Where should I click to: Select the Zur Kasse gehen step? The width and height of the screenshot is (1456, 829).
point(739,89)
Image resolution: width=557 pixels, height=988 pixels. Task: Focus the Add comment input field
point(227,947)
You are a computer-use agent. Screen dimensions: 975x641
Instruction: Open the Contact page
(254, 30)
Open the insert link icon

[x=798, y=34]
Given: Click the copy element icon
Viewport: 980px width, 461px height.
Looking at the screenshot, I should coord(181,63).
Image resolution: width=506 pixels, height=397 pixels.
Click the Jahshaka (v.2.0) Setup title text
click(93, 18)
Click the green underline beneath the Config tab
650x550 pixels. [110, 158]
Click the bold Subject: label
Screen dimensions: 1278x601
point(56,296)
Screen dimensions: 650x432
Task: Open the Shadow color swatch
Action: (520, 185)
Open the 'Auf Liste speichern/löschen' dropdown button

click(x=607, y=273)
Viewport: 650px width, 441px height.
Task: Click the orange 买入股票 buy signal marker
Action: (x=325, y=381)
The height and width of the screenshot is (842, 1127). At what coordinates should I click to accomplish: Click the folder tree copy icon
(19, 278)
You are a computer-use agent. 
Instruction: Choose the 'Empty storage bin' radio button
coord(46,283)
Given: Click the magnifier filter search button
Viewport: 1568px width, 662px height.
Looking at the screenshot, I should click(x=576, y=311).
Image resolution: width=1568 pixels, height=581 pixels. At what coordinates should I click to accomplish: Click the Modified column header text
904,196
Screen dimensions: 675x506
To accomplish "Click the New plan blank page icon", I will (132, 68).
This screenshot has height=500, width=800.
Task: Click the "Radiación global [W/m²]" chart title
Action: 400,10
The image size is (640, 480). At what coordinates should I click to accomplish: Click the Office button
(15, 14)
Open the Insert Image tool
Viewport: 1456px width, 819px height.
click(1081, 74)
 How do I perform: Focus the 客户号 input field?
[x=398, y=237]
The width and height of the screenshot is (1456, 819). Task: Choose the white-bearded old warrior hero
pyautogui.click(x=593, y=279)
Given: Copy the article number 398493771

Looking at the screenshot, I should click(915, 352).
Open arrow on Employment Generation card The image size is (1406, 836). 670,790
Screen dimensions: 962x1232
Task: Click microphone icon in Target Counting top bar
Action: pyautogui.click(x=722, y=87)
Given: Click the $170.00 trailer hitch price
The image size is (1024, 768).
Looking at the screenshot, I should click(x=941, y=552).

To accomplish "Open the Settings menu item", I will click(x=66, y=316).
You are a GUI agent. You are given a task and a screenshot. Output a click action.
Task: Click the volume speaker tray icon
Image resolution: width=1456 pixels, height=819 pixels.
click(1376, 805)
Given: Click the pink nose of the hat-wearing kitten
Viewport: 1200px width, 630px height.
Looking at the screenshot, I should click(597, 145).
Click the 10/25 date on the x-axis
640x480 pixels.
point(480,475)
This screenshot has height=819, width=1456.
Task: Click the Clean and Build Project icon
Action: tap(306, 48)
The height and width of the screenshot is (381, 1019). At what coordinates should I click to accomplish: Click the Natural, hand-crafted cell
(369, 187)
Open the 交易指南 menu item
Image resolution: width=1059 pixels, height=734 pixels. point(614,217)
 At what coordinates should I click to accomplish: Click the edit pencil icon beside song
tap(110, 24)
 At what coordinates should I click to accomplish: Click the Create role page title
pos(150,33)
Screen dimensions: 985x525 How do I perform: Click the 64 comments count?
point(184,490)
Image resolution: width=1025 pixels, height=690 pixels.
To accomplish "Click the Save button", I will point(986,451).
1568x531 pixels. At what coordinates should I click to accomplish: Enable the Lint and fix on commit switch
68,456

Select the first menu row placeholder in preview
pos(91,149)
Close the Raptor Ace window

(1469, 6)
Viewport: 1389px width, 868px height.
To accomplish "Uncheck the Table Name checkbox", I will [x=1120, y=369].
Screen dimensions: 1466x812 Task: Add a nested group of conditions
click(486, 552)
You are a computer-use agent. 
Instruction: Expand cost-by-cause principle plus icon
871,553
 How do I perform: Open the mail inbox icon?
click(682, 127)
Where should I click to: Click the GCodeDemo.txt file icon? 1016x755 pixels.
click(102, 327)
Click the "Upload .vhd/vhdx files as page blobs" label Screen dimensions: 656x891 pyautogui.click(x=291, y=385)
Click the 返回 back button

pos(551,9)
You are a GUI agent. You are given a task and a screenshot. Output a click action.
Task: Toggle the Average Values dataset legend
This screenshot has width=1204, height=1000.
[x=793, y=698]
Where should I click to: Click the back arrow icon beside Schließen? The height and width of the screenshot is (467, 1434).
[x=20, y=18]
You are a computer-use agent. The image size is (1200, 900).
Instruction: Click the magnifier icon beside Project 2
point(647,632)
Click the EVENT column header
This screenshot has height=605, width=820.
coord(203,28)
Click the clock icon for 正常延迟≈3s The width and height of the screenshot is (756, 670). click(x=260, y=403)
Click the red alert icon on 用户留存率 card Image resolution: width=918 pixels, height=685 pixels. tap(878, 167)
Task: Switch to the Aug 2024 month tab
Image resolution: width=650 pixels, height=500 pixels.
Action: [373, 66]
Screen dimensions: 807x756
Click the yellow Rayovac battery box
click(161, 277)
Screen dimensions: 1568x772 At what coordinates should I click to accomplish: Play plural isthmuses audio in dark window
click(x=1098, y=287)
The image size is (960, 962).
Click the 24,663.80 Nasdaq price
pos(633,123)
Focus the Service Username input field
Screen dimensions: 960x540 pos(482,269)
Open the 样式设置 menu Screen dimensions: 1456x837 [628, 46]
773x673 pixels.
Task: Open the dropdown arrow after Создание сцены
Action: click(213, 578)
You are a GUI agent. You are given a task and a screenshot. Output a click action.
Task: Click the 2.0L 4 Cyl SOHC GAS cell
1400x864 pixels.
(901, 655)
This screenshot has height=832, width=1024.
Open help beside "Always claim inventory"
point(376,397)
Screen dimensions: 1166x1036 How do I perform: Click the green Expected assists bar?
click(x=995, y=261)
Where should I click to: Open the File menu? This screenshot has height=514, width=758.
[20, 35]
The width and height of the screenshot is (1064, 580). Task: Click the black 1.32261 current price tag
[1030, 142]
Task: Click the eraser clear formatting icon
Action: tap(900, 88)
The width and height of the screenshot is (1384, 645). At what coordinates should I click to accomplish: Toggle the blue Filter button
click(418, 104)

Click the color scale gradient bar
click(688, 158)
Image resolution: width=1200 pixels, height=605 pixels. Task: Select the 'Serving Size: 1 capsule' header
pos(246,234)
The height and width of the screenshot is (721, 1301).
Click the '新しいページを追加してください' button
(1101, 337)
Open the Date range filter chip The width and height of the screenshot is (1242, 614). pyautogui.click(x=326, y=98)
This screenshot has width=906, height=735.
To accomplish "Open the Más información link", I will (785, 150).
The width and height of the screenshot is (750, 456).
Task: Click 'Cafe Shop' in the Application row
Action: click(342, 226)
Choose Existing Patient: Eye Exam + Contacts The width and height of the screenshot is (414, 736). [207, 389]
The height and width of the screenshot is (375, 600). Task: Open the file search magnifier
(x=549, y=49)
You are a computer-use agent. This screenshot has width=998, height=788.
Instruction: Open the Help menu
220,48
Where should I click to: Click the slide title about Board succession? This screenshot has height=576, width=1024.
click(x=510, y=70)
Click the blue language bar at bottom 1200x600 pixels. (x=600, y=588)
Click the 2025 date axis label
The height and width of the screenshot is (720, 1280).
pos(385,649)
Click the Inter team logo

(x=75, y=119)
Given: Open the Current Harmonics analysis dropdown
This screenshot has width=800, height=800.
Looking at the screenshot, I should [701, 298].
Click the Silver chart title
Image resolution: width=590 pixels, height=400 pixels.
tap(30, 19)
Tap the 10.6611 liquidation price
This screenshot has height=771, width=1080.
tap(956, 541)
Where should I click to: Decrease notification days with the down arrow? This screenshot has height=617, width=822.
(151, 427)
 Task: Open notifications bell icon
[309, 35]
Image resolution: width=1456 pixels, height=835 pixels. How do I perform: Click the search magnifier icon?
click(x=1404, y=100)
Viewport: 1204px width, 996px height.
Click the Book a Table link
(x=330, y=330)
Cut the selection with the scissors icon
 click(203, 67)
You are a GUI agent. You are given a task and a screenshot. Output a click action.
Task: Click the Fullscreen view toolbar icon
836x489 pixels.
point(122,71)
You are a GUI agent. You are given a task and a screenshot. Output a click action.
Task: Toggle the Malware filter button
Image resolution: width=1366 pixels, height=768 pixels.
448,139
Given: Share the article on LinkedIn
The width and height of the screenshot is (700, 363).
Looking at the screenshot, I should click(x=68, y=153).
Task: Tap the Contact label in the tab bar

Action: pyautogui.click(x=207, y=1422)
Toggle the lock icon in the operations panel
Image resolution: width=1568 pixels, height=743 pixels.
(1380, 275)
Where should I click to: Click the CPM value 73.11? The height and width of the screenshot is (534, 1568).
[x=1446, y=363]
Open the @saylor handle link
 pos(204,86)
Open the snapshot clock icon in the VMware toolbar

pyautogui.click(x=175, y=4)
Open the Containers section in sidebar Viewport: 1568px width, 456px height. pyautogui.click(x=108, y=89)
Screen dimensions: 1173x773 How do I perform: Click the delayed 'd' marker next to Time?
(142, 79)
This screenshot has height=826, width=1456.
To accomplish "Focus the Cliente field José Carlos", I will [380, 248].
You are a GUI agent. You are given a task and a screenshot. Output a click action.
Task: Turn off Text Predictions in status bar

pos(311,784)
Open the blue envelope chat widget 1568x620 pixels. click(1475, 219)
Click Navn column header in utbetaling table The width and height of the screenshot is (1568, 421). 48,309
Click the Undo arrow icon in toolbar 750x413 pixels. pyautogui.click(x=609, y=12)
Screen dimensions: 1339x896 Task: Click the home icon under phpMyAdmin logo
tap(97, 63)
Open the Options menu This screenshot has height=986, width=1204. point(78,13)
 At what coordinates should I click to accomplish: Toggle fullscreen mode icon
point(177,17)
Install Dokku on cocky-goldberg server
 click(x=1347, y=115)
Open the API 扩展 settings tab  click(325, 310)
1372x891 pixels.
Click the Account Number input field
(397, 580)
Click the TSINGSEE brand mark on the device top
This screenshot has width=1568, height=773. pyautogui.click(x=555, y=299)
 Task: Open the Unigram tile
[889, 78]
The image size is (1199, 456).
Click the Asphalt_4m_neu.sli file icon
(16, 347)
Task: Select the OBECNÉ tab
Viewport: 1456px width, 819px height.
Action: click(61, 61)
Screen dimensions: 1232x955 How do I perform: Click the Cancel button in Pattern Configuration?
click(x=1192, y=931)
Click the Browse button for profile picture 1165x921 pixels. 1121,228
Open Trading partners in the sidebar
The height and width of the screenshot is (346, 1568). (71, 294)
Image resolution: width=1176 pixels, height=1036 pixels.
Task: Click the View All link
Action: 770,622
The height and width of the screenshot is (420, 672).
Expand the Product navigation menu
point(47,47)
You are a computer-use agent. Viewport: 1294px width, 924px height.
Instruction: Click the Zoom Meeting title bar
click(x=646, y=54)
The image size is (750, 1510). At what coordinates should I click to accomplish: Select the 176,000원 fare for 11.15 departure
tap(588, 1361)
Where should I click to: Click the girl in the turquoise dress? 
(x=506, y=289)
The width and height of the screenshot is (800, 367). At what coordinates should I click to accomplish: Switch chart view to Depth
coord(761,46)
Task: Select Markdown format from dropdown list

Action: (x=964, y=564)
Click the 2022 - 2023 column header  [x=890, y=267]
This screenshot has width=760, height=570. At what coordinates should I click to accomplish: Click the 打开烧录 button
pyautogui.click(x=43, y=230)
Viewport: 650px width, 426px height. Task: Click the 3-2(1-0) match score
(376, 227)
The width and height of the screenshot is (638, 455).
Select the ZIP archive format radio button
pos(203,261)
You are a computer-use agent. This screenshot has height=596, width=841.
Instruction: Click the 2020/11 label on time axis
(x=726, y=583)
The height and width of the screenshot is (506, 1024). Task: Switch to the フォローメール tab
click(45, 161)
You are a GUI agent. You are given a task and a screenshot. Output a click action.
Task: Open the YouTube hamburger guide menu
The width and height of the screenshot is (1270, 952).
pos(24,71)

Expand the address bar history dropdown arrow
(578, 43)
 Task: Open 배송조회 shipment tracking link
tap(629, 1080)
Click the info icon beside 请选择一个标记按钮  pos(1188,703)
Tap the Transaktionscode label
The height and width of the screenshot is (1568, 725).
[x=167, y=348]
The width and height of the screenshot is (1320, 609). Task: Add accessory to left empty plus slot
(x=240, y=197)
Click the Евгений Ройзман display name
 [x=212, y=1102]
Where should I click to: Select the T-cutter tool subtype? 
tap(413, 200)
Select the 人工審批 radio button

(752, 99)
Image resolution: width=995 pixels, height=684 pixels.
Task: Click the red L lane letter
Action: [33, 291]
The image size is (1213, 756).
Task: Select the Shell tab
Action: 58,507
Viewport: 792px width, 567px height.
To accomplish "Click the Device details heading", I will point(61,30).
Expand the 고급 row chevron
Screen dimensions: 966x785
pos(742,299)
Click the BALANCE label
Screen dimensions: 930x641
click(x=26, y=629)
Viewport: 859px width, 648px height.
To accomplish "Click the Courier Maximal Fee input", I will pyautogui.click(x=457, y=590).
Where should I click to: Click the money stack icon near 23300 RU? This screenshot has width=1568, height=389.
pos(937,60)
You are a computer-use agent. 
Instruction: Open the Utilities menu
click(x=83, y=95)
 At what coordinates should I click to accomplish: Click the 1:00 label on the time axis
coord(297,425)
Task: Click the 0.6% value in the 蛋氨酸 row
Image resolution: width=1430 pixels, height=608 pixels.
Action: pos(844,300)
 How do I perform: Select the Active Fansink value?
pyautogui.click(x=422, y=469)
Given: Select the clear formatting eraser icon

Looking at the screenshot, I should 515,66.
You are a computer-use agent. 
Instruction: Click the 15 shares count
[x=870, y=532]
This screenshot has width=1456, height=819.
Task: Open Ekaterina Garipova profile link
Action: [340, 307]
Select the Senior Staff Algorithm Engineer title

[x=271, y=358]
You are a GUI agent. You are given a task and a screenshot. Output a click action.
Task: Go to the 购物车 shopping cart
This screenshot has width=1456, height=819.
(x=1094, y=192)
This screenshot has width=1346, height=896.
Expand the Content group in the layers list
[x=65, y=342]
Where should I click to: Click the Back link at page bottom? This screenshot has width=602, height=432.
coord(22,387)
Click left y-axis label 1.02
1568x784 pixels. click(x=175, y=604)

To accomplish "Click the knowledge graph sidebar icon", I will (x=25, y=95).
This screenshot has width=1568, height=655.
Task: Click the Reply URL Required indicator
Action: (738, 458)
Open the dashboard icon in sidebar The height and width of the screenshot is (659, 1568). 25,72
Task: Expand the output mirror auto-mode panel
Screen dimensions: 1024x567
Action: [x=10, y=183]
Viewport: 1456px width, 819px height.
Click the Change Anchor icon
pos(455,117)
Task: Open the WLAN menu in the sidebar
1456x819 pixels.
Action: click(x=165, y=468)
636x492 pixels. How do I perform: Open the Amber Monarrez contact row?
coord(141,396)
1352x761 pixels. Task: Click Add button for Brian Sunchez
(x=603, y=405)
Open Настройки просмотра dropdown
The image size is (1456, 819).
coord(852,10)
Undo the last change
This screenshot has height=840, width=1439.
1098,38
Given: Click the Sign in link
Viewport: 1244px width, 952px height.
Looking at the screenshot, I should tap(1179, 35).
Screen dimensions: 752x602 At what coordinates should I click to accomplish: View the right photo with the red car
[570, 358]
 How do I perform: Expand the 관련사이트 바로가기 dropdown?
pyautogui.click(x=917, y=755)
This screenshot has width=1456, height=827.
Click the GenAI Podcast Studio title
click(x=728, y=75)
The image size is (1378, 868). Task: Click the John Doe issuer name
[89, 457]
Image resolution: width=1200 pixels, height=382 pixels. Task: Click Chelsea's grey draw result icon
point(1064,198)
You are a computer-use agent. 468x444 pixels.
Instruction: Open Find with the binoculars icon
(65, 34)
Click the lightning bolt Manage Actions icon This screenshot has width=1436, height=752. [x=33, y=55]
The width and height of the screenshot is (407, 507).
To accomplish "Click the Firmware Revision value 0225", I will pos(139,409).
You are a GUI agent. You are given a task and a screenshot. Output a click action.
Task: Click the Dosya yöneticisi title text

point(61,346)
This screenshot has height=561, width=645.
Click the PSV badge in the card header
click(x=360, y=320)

—————

#### Task description
Please count the lines in the data above that contain the string "logo", with case counting, and reply with only the number.

#### Worked answer
2